Hello again 🙂
I´ve had a look at your app but I have some trouble understanding the use case. When you call an external API from r3, you would usually authenticate against that API first (username+password) and then get a token back for further calls. With this token, the external system can authorize the calls. If you want to make sure that the calls come from a specific r3 system, you could use credentials for the REST call that only this r3 system has.
What I am unsure about: If the external API can already confirm that the call comes from an authorized r3 system, why is the token, which your app confirms, relevant? It makes sense to me, if the confirmation is not about the r3 system (which is already authorized), but about something inside the system (maybe to confirm that calls come from specific users inside the r3 system?).
Regarding your question:
OAuth2.0 is a big standard with many implementations. We are currently implementing the option to register OAuth 2.0 clients in r3 (variant: client credential grant flow). These clients could be used for many purposes, but for 3.7 we plan to offer them only as option for mail authentication (via XOAUTH2 for SMTP/IMAP access).

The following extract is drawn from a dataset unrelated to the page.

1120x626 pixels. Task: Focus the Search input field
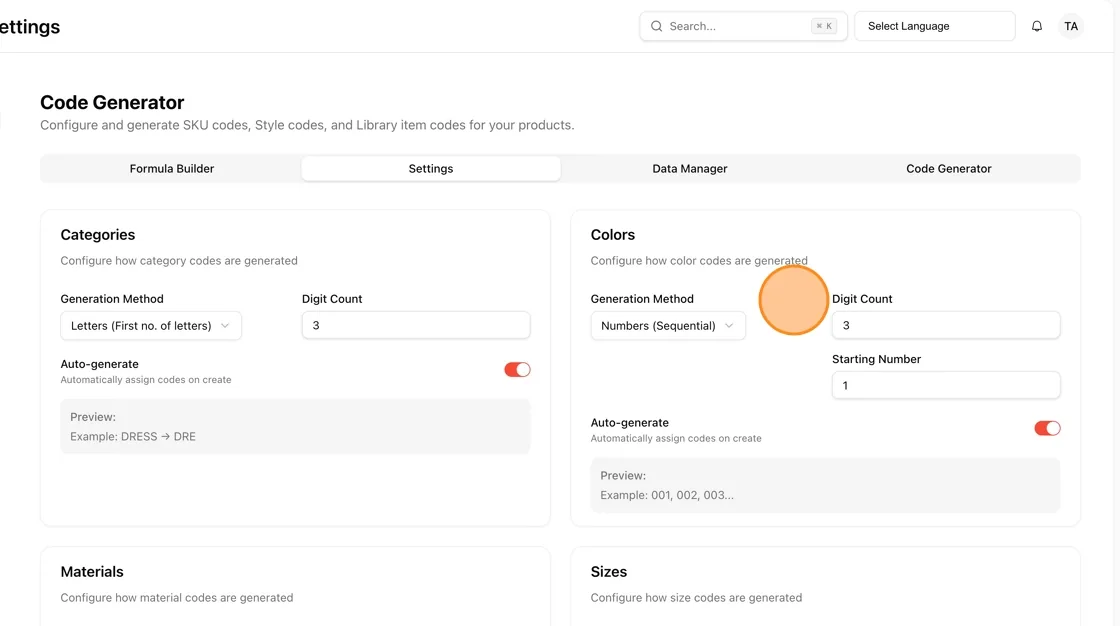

For your purpose, if we add an option to use OAuth2 clients in REST calls, the OAuth2 authentication (via the grant flow that we plan to implement), would authenticate the r3 system against your identity provider. But the authentication itself would only tell you that a specific r3 system is executing the call - basically the same as a regular REST call with user/password + bearer token would do (if your r3 system is using unique credentials). So not really very useful, unless I misunderstand the problem you are trying to solve.